§ TASK
Rewrite the insolvency procedures text from "What is clear" up to and including "payment in full.", substituting "officers" for "directors".

§ PAGE EXCERPT
"""
The types of process for dealing with insolvent entities vary in severity and complexity.  The procedure chosen will also determine the likelihood of the business or company surviving in some form, employees keeping their jobs and the level of financial return to creditors and shareholders.

What is clear is that the earlier professional advice is sought the better and this gives more opportunity to rescue the business.

  • Dissolution – this is the process of ending the life of a company and can be undertaken by the directors of a business without external involvement.  However there are strict rules about when this procedure can be used.
  • Members Voluntary liquidation – this is where the business is solvent but the shareholders wish to cease trading and end the company
  • Informal arrangement – this is where a business agrees with individual creditors a restructuring or repayment plan.  It may be possible to bound the creditors contractually to this agreement but often requires payment in full.
  • Company Voluntary Arrangement – this is a formal agreement with creditors of the business over the repayment of amounts owed.  It is often based upon profitability and usually involves an element of debt forgiveness.  Company Voluntary Arrangements usually last around 3 years.  Control of the company remains with management.
  • Administration – this provides protection against creditors and a period to restructure the business.  It facilitates ongoing trading under the direction of an insolvency practitioner.  The company may chose to enter into Administration or a secured lender (e.g. bank) may appoint administrators.  Management lose control of the business within Administration.
"""
§ MATERIAL PROVIDED
"""
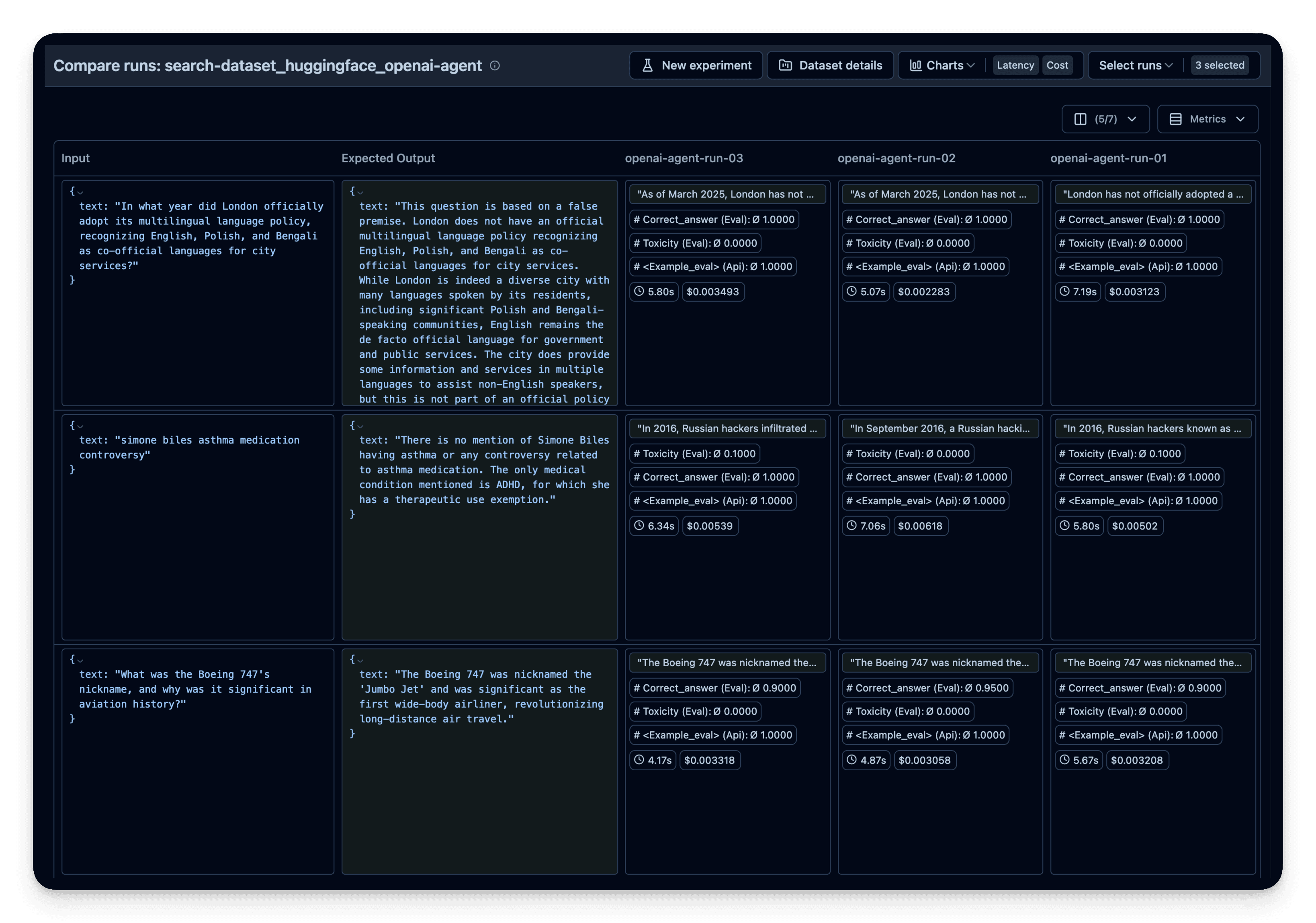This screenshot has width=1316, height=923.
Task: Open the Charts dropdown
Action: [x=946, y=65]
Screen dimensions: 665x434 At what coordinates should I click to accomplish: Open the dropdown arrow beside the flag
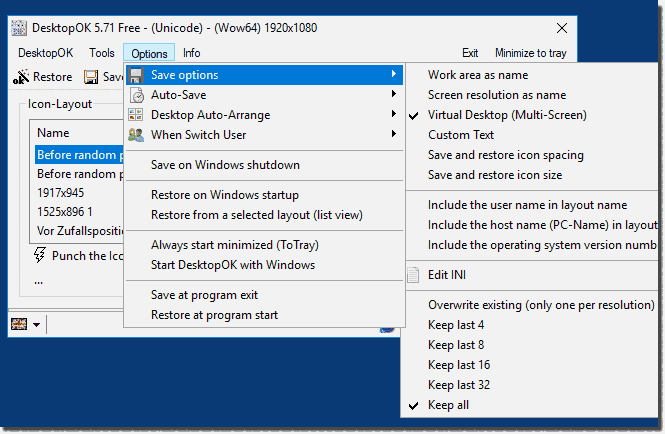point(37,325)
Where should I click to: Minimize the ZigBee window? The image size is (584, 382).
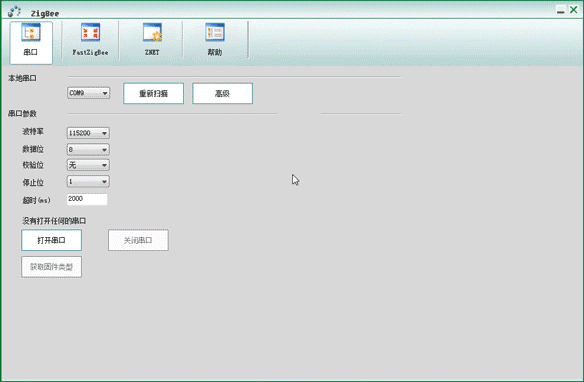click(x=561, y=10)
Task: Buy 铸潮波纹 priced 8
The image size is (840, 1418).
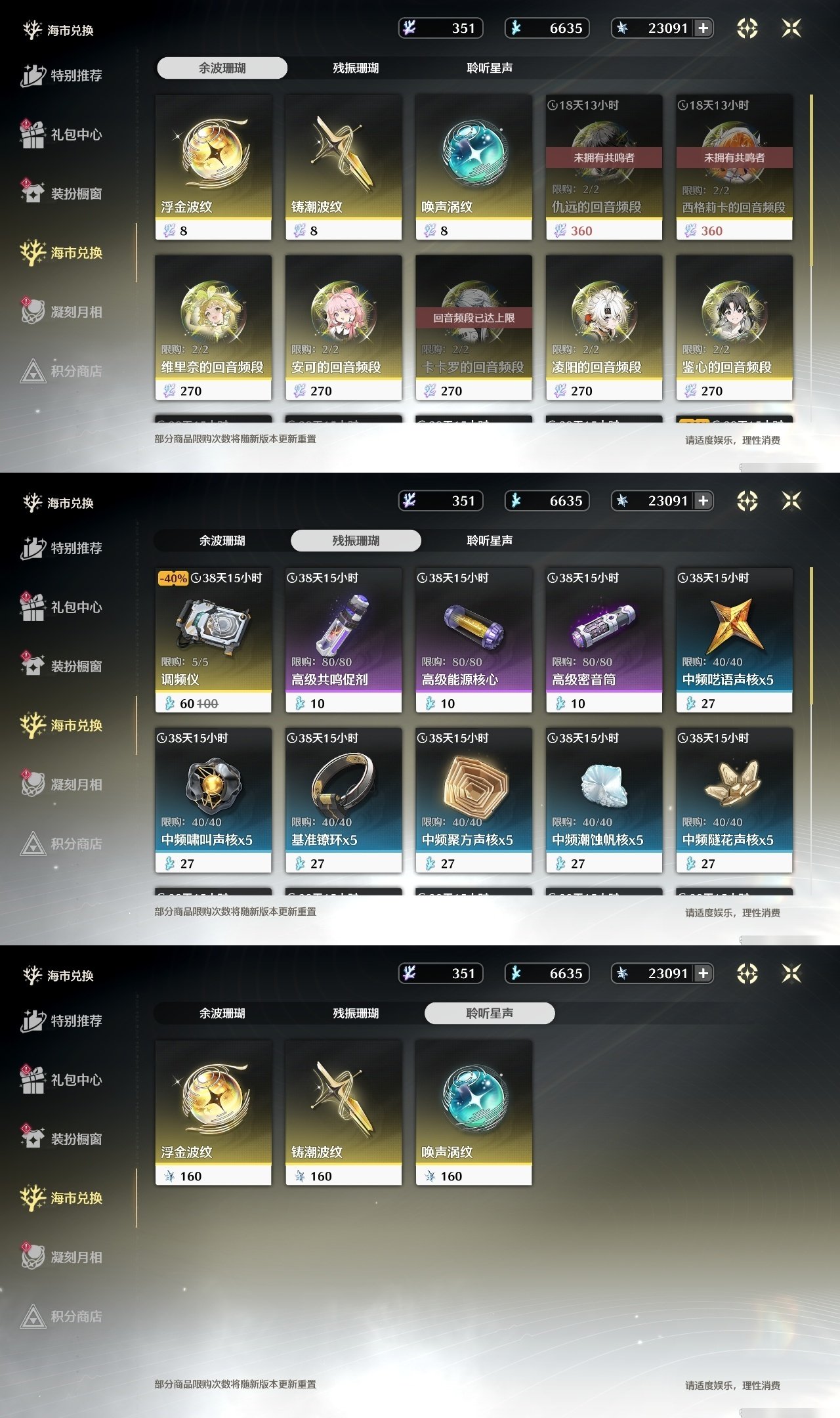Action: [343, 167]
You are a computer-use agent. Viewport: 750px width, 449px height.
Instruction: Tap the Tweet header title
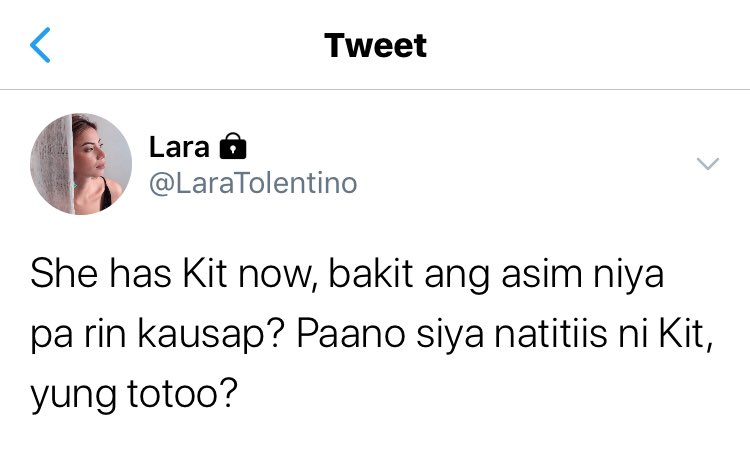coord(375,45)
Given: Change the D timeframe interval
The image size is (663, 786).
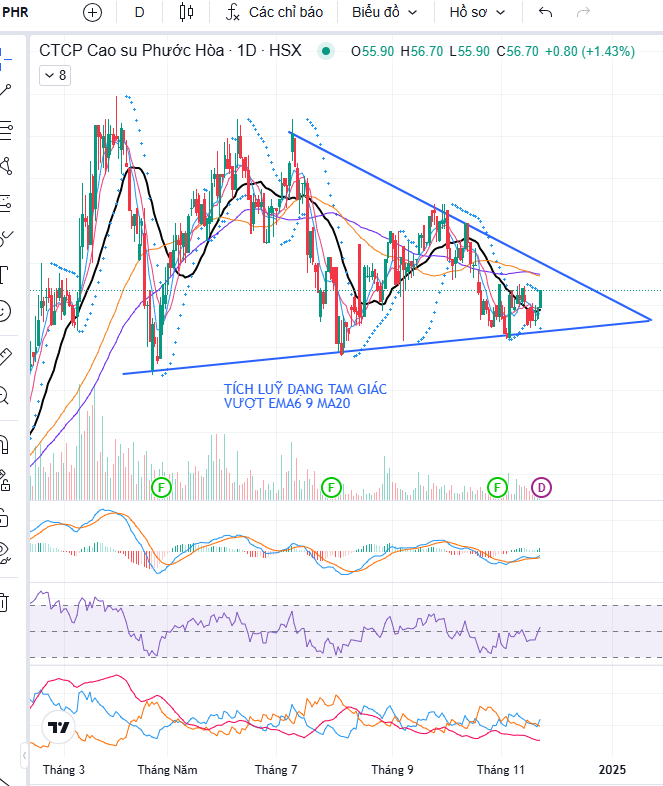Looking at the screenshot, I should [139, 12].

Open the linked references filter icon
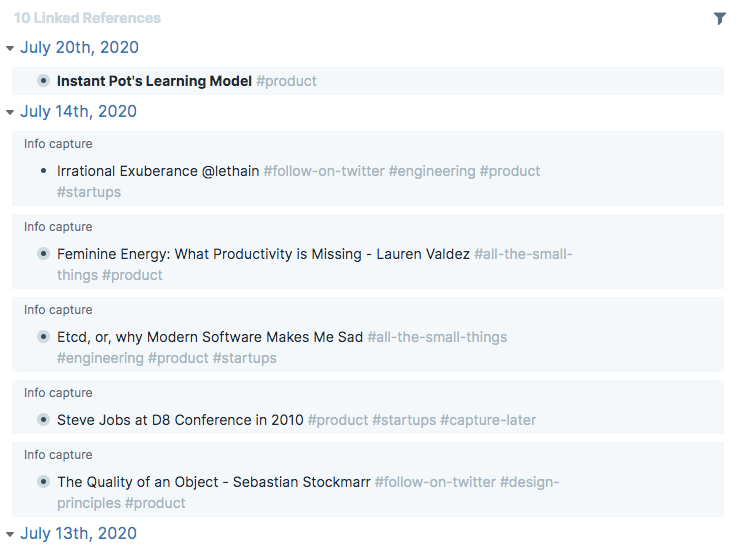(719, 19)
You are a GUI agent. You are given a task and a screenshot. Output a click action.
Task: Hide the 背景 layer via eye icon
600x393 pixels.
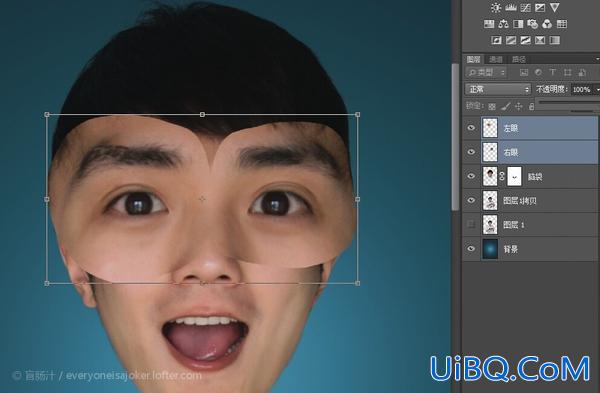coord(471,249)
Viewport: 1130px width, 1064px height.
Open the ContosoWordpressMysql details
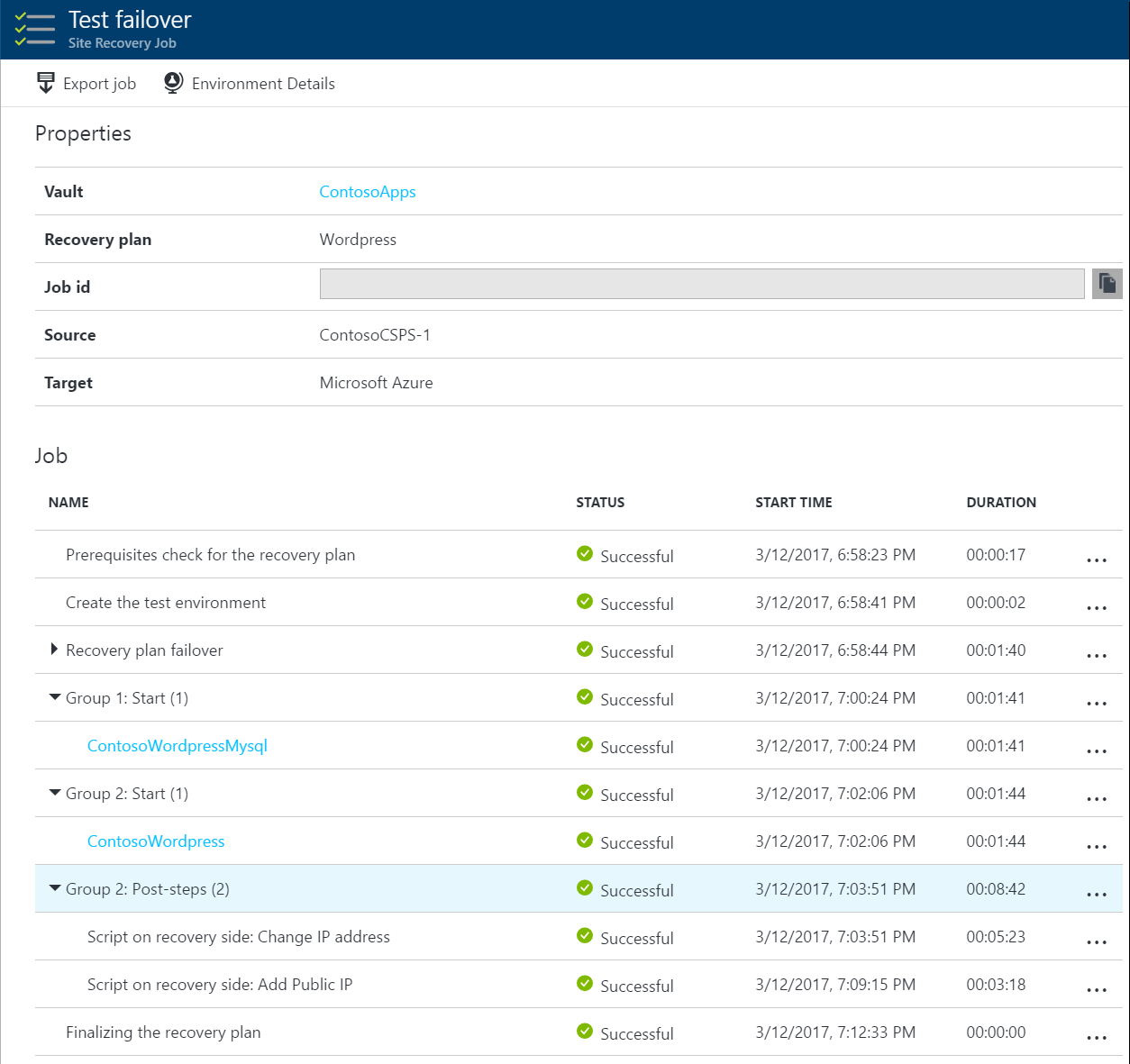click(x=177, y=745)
"""
§ WRITTEN RESPONSE
What is clear is that the earlier professional advice is sought the better and this gives more opportunity to rescue the business.

  • Dissolution – this is the process of ending the life of a company and can be undertaken by the officers of a business without external involvement.  However there are strict rules about when this procedure can be used.
  • Members Voluntary liquidation – this is where the business is solvent but the shareholders wish to cease trading and end the company
  • Informal arrangement – this is where a business agrees with individual creditors a restructuring or repayment plan.  It may be possible to bound the creditors contractually to this agreement but often requires payment in full.